Reduce the level of VLDL cholesterol:

  • lying down,
  • allopurinol, clofibrate, colchicine, antifungal drugs, statins, cholestyramine, erythromycin, estrogens,
  • intense physical activity,
  • a diet low in cholesterol and saturated fatty acids and, conversely, high in polyunsaturated fatty acids.

Download an example of the result

Important notes

  • A lipidogram must be taken when the person is relatively healthy.After an acute illness, heart attack, surgery, you should wait at least 6 weeks before measuring cholesterol.
  • LDL is usually calculated using the following formula: LDL cholesterol = total cholesterol – (HDL cholesterol – TG (triglycerides) / 2.2).
  • In the United States, lipids are measured in milligrams per deciliter, in Russia and in Europe, in millimoles per liter. The recalculation is carried out according to the formula XC (mg / dl) = XC (mmol / L) × 88.5 or XC (mmol / L) = XC (mg / dL) x 0.0113.
  • LDL cholesterol is usually calculated based on the results of other analyzes included in the lipid profile: total cholesterol, HDL cholesterol and triglycerides – another type of lipids that make up lipoproteins.More often, a fairly accurate indicator is achieved, however, if the triglyceride level is significantly increased (> 10 mmol / l) or a person has eaten a lot of fatty foods before taking the test, the result may not be entirely correct. In this case, LDL is measured directly.

Also recommended

Who orders the study?

General practitioner, therapist, cardiologist.

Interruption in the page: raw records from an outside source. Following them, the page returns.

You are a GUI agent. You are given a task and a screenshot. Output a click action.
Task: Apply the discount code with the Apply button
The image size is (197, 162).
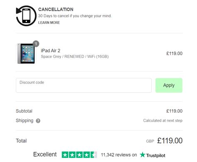click(169, 85)
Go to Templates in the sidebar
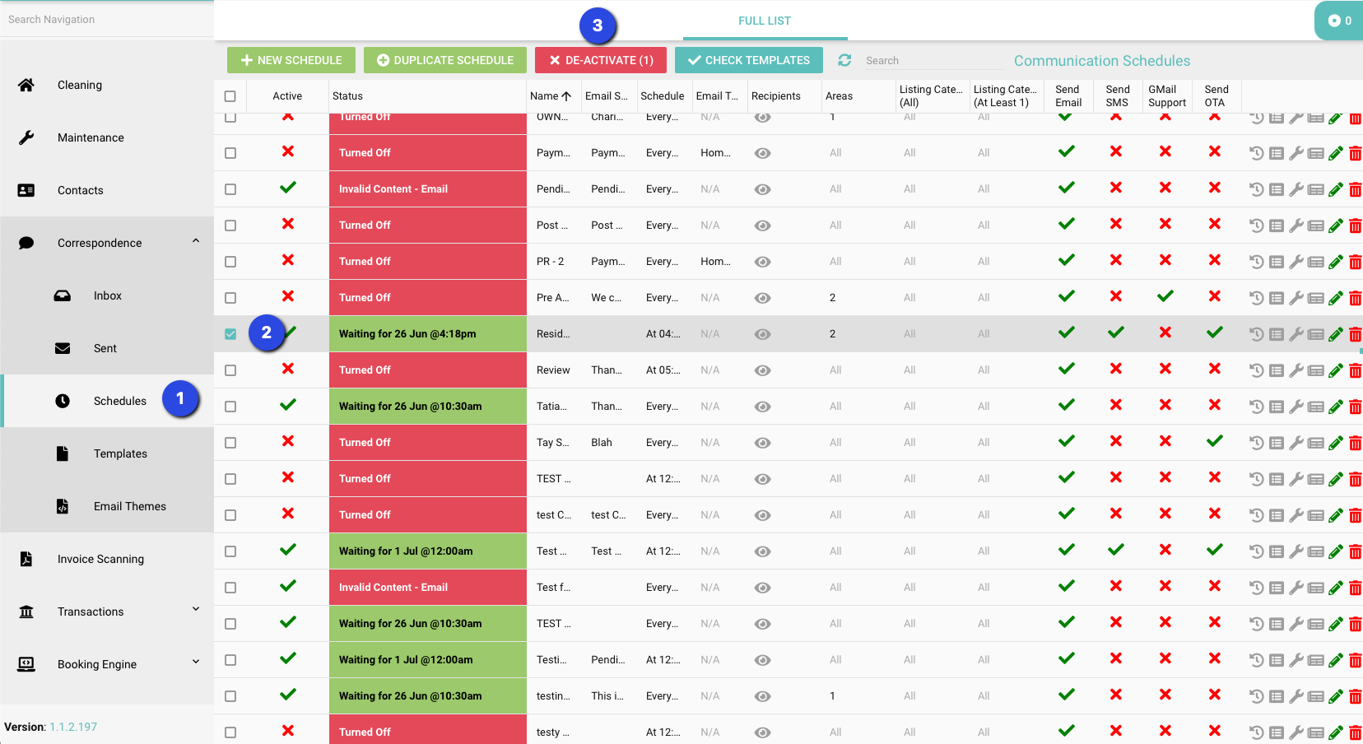The width and height of the screenshot is (1363, 744). 120,453
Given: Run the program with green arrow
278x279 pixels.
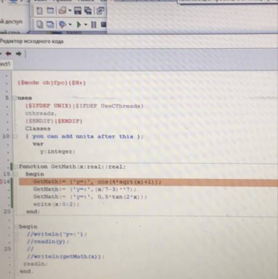Looking at the screenshot, I should (79, 25).
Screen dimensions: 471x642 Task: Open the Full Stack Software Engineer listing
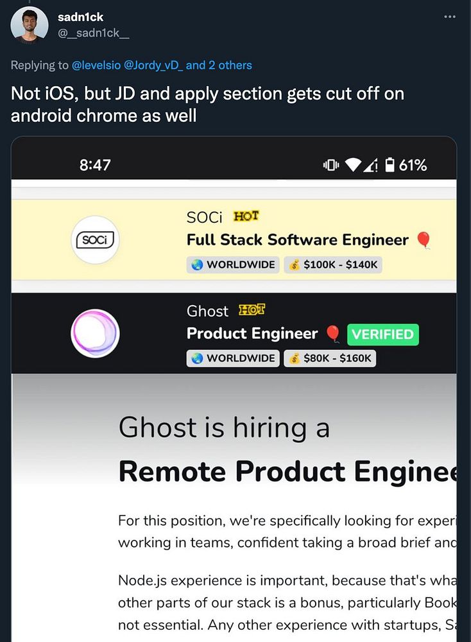click(297, 240)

90,000 Indicators of lipid metabolism. Total cholesterol

Cholesterol is a fat-like substance that is vital for the body.The correct scientific naming of this
substances – “cholesterol” (the ending “-ol” indicates belonging
to alcohols), however, the name
“cholesterol”.

About 80-85% of all cholesterol is synthesized by the human body (liver, intestines, kidneys,
adrenal glands,
sexually
glands), the remaining 15-20% come from food of animal origin (primarily meat,
dairy
products, eggs).

Cholesterol is involved in the formation of cell membranes in all organs and tissues of the body. The largest number
cholesterol is involved in the formation of erythrocyte cell membranes (about 24%), liver cell membranes
make up 17%, the brain (white matter) – 15%, the gray matter of the brain – 5-7%.

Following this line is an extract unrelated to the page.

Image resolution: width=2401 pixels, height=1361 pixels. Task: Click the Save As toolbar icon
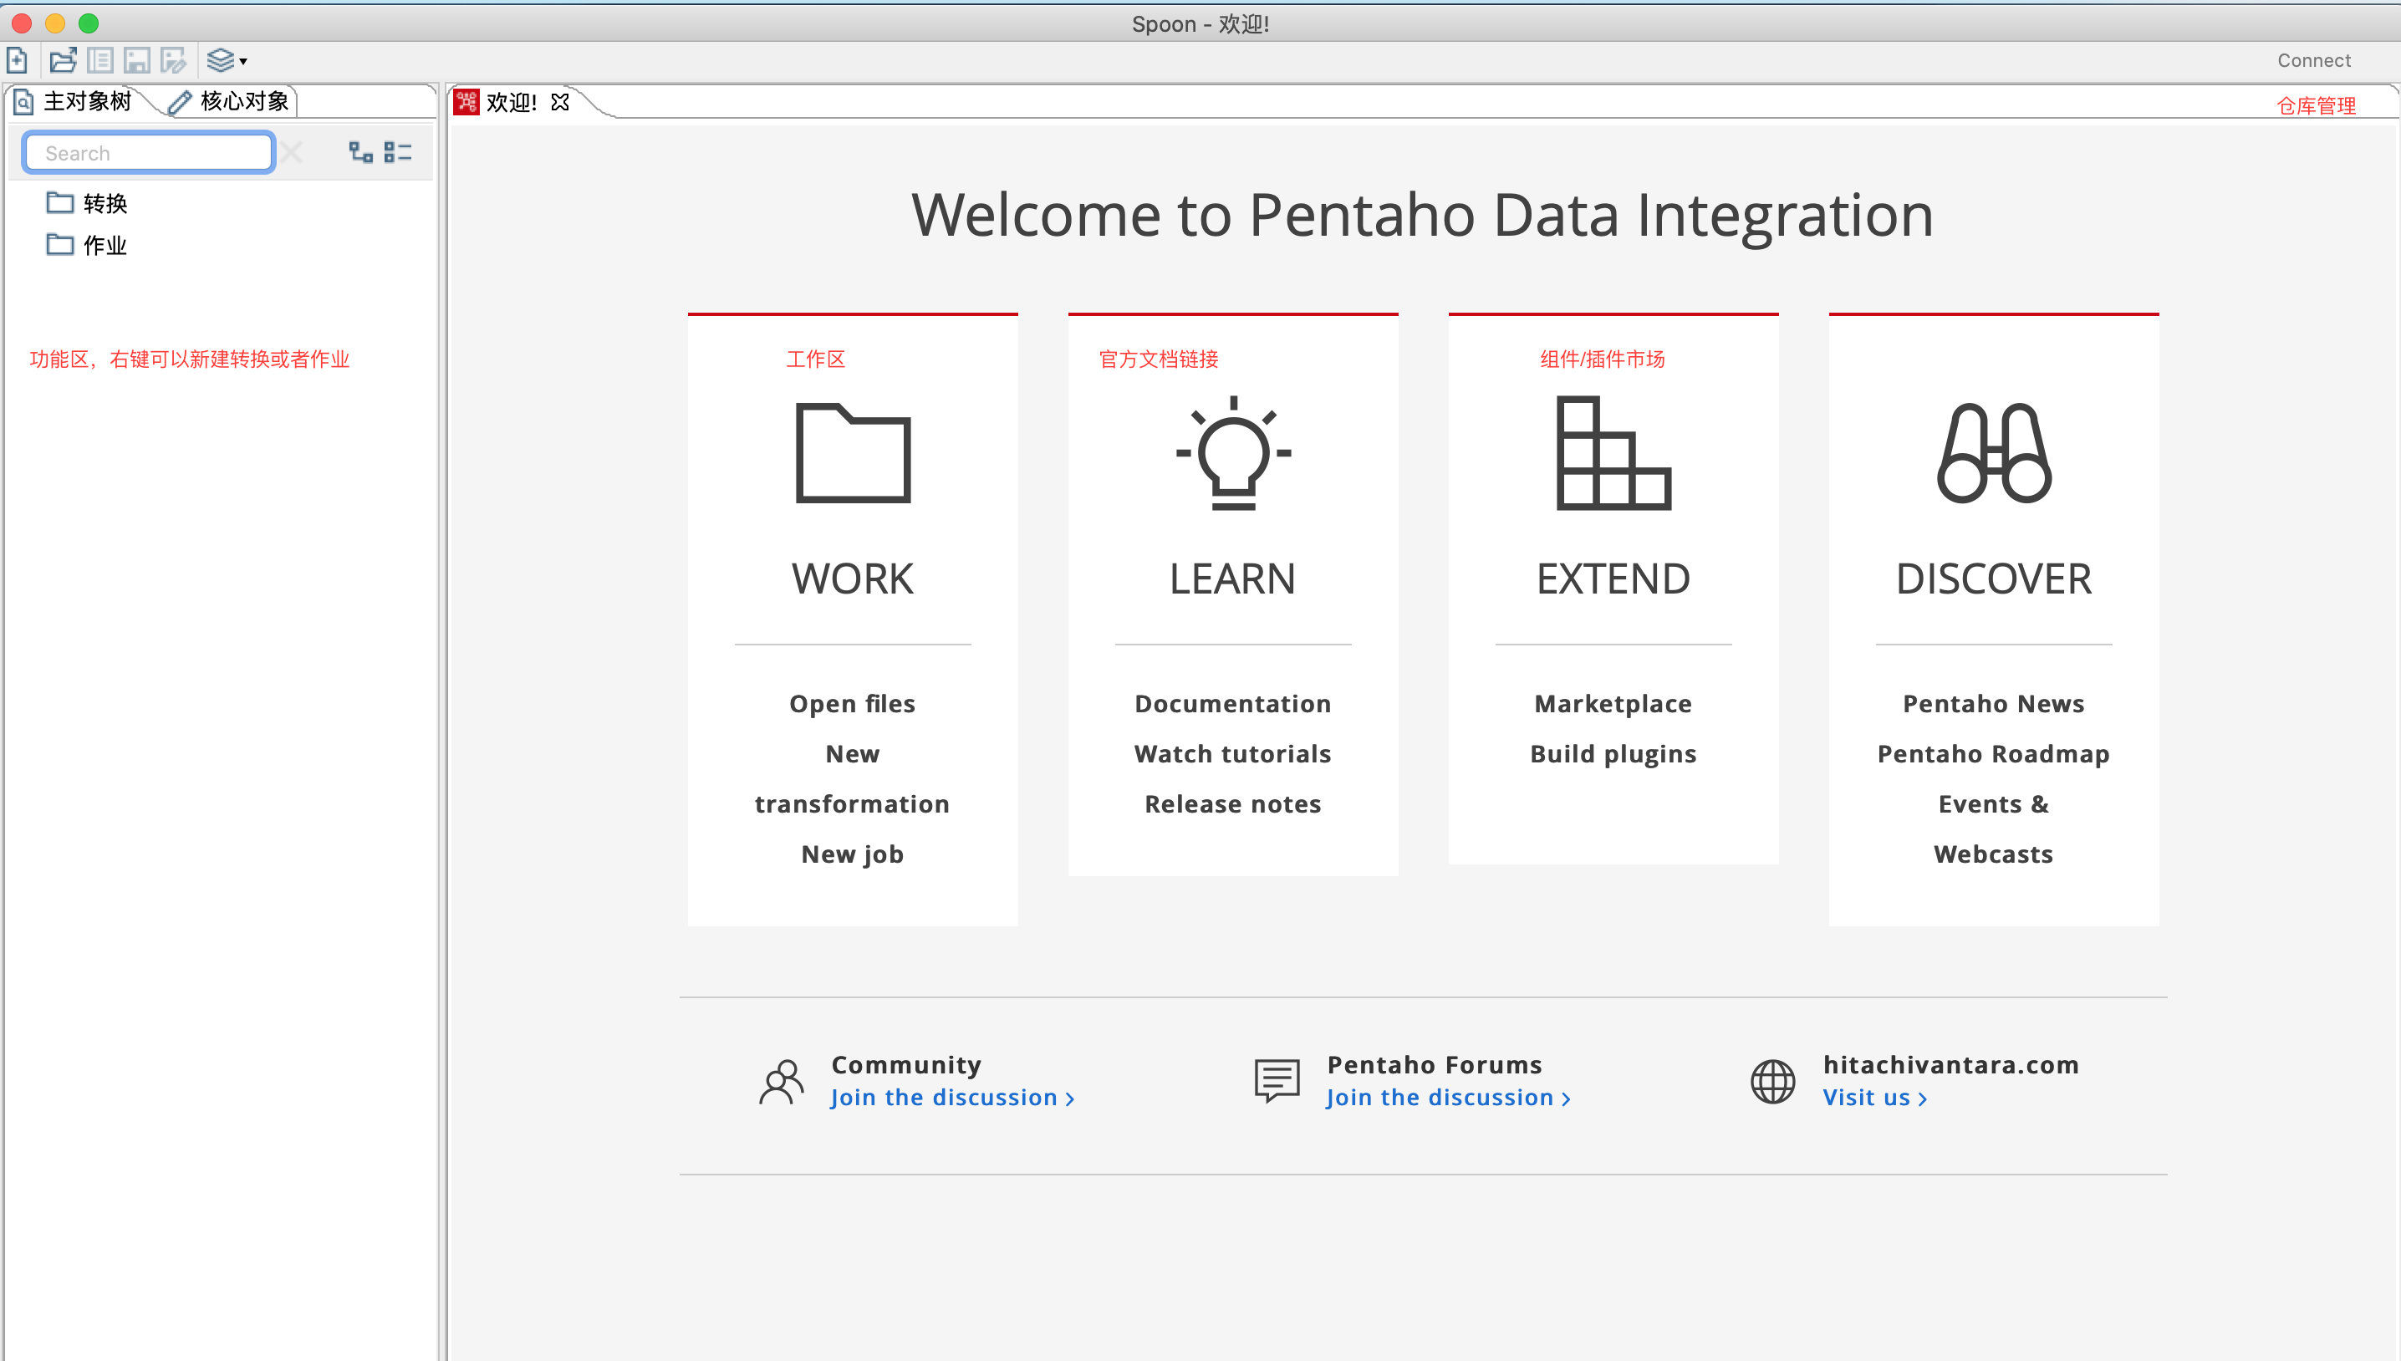click(174, 61)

On the basis of cholesterol, hormones are created that are involved in the growth, development of the body and implementation
breeding functions. Bile acids are formed from cholesterol, which are part of bile, thanks to
it absorbs fats in the intestines.

Total cholesterol is an indicator reflecting the totality of all circulating cholesterol fractions
in blood.
Cholesterol itself is insoluble in water, therefore, for the transport of cholesterol in the body,
complex compounds due to binding to protein molecules. Such complexes are called lipoproteins.

Several types of lipoproteins circulate in the blood, differing in the proportions of their constituents.
components.Depending on the size of the particles and their functions, they release high lipoproteins
density
(HDL), low density lipoprotein (LDL), very low density lipoprotein (VLDL), cholesterol,
unrelated
with high density lipoproteins (non-HDL), and a number of other substances. LDL and VLDL are considered
“Bad” cholesterol, as they contribute to the formation of plaque in the arteries. HDL,
against,
called “good”, since the composition of HDL is removed from the vessels of excess cholesterol.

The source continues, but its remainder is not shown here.